Banning “Work from Home”: Marissa Mayer’s Attempt to Build Collaboration Likely to Yield Alienation
By: Danna Greenberg
Associate Professor of Organizational Behavior
As a management professor, I spend a lot of time with executives on the topic of organizational culture and how to build a united organization with shared values. This issue becomes even more important when organizations are in crises. So from this end, I applaud the CEO of Yahoo, Marissa Mayer, for her recent announcement that “to become the absolute best place to work, communication and collaboration will be important.” I agree with her completely, as would most leaders. Communication and collaboration are critical to the success of Yahoo and to its ability to climb out of crisis. I take issue with the way in which Mayer is building these shared values – by banning work from home.

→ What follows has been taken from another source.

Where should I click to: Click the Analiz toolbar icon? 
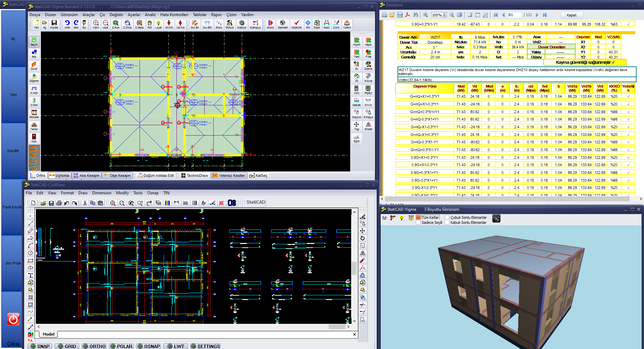coord(270,24)
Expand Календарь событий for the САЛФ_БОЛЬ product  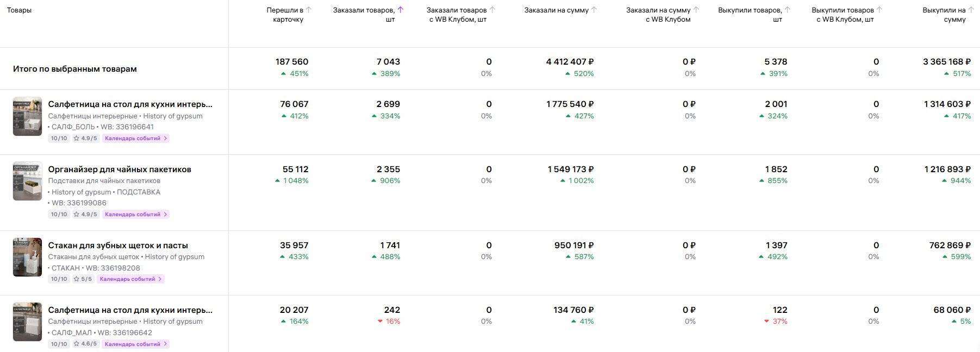[x=136, y=139]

Mayer’s recent announcement suggests that she is out of touch with the realities of the work-life issues for most people today – including the 12,000 employees at Yahoo. As the New York Times suggested in a recent article about Sheryl Sandberg’s book, there is an “awkwardness of a woman with double Harvard degrees, dual stock riches, a 9,000-square-foot house and a small army of household help urging less fortunate women to look inward and work harder.” The same awkwardness applies to Mayer’s lack of understanding of the importance of flexible work arrangements to Yahoo’s workforce. While Mayer has recently become a “working mother”, she is a working mother with a nursery built next to her office and multiple full-time household staff. She clearly does not understand the reality that most working parents face. For more than half of all married couples today, both partners work outside the home. Furthermore, Families and Work Institute has shown that workplace flexibility is the most important way that organizations can help working parents successfully navigate work and home so that they can bring their best self to their job and their organization. Organizations that are supportive of workplace flexibility are likely to be more productive, competitive, and profitable.

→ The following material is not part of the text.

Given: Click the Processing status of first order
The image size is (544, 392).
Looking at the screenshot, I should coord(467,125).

Mayer’s ban of work from home is particularly astonishing since it is coming from a technology company who not only has employees working from home, but also has 12,000 employees working across diverse physical locations. Yahoo believes they “help keep people connected to what matters most, across devices and around the globe.” If Yahoo cannot figure out how to use technology to build collaboration and communication among physically disperse workers, how can they honestly stand behind the technology they sell?
Mayer’s recent proclamation is not sending a message to her employees’ about collaboration and communication. Instead, she is saying that she doesn’t understand the work-life reality of her workforce, that she doesn’t trust them to be responsible enough to manage working from home, and that Yahoo has not successfully figured out how to use technology to engage staff across disperse work locations. Perhaps it is time to sell Yahoo stock.